Amit Roy (Bristol-Myers Squibb) presented the rationale for combining ipilimumab and nivolumab. A phase Ib study (29) and exposure–response data (30, 31) led to the selection of nivolumab at 1 mg/kg and ipilimumab at 3 mg/kg (N1I3) Q3W in melanoma that proved efficacious in a phase III study (32). In RCC, nivolumab at 3 mg/kg and ipilimumab at 1 mg/kg (N3I1) Q3W had a better safety profile and will be tested in the pivotal study (33). In NSCLC, the Q3W combination was toxic and nivolumab at 3 mg/kg Q2W plus ipilimumab at 1 mg/kg Q12W was much more tolerable with greater clinical activity (34). Together, these data suggest that optimal dosing for combinations may vary across tumor indications.

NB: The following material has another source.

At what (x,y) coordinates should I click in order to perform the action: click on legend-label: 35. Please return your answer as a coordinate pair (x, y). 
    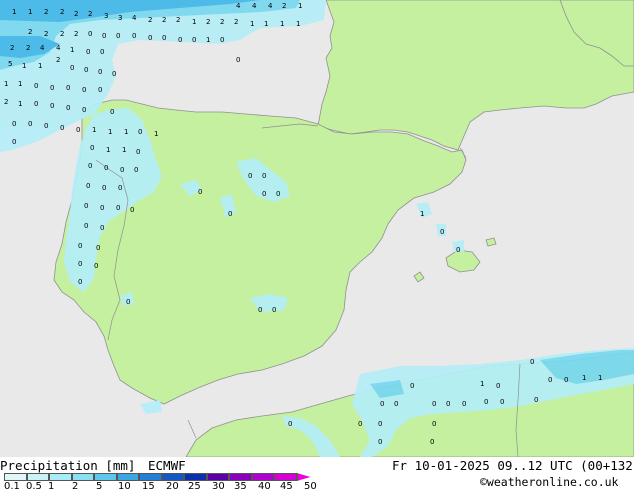
    Looking at the image, I should click on (240, 486).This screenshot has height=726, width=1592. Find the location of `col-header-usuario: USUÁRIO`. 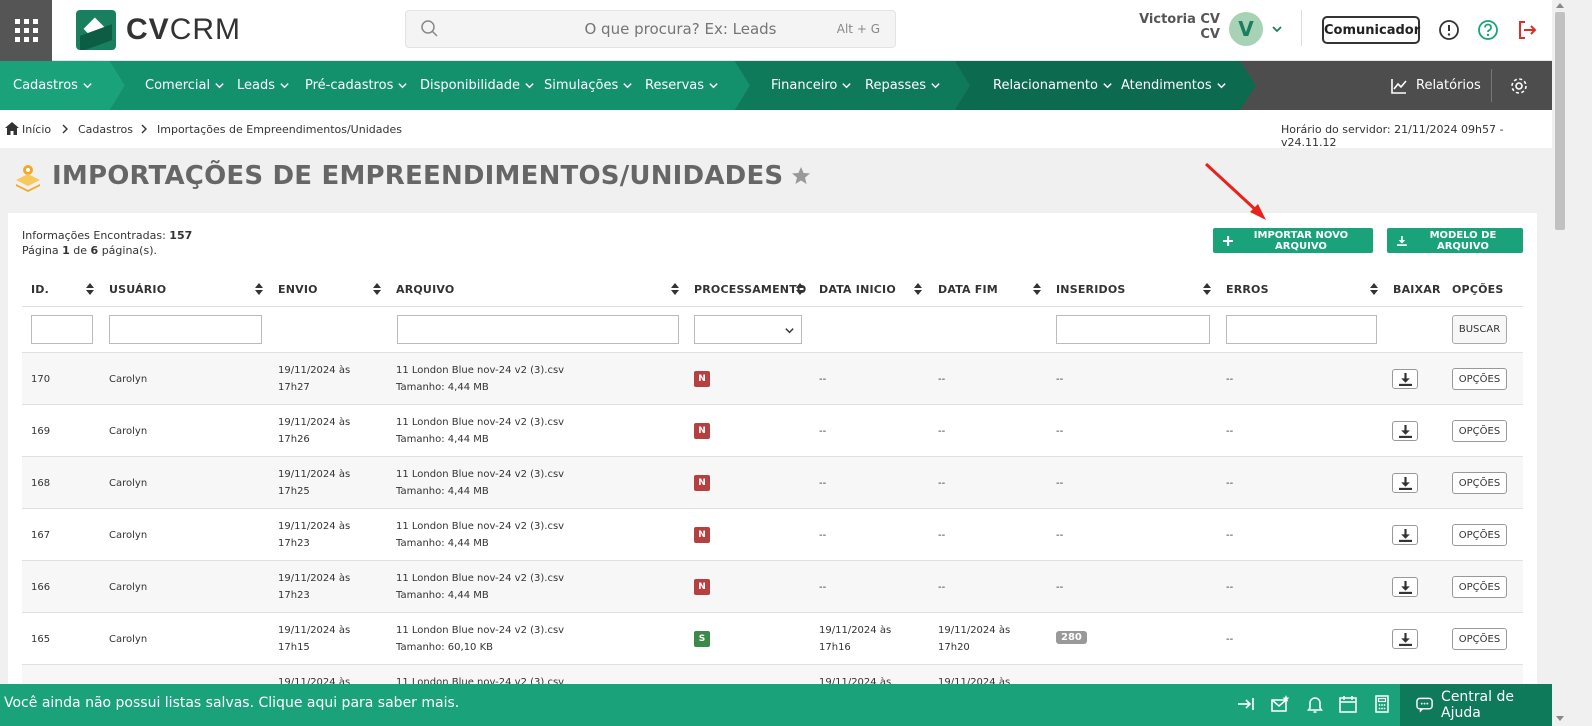

col-header-usuario: USUÁRIO is located at coordinates (138, 290).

Dose and schedule optimization for combination IO trials is a complex endeavor. The multitude of combination IO regimens to test in different disease settings exceeds the patients available to enroll in trials, highlighting the importance of prioritizing the most promising combinations and optimizing the design of every trial. The promise of combination IO therapy is undeniable, and the importance of developing safe and effective combination IO regimens for larger numbers of patients across all cancers is paramount.

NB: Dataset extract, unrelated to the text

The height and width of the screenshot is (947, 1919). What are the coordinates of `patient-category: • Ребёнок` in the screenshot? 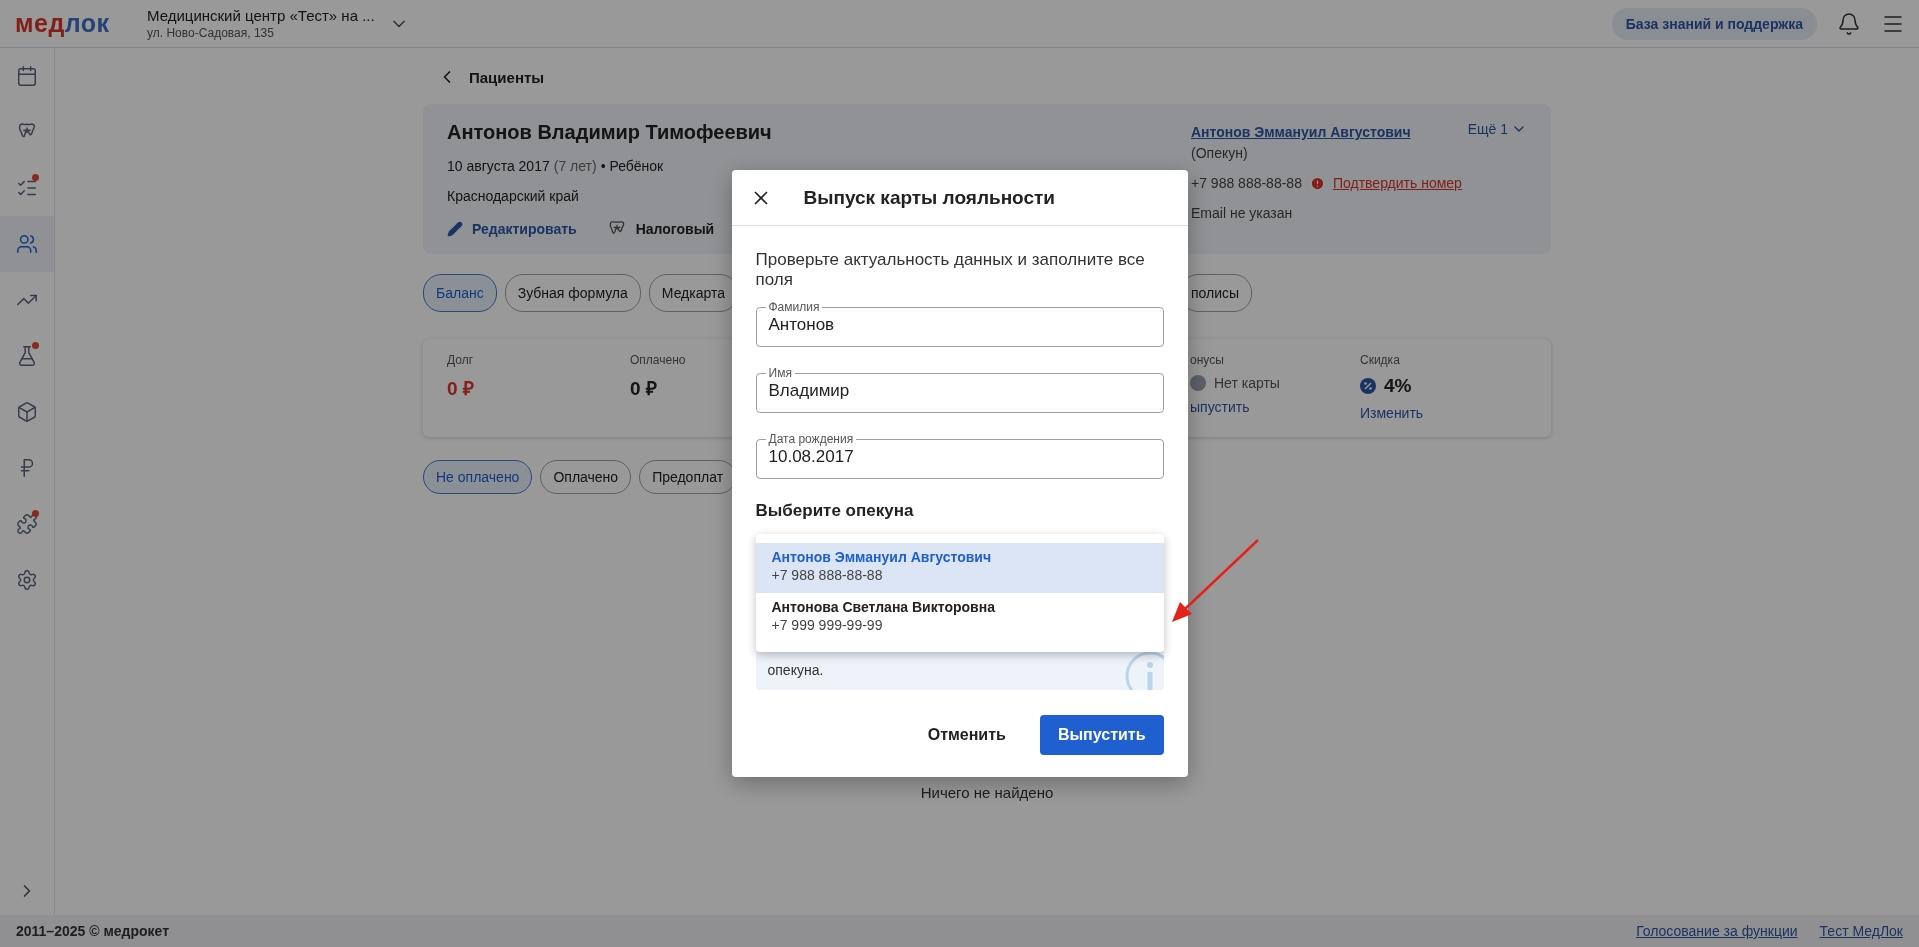 It's located at (632, 166).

Disclosure of Potential Conflicts of Interest
L.A. Emens is on the board of directors of SITC; is an advisory board member for FDA CTGTAC/ODAC; reports receiving commercial research grants from Genentech/Roche, EMD Serono, Maxcyte, Merck, AstraZeneca, Aduro Biotech, and Corvus; and is a consultant/advisory board member for Gritstone, Molecuvax, eTHeRNA, Bayer, Peregrine, Syndax, AstraZeneca, and Amgen. R. Bruno is a staff scientist at Genentech-Roche. E.M. Jaffee reports receiving a commercial research grant from Aduro Biotech, other commercial research support from Bristol-Myers Squibb, and is a consultant/advisory board member for MedImmune. Under a licensing agreement between Aduro Biotech and the Johns Hopkins University, the University and E.M. Jaffee and L.A. Emens are entitled to milestone payments and royalty on sales of GM-CSF-secreting vaccines. The terms of these arrangements are being managed by the University in accordance with its conflict-of-interest policies. No potential conflicts of interest were disclosed by the other authors.
The authors would like to acknowledge Joaquim Bellmunt, Bernard Fox, and Tiffany Ricks for review of the manuscript.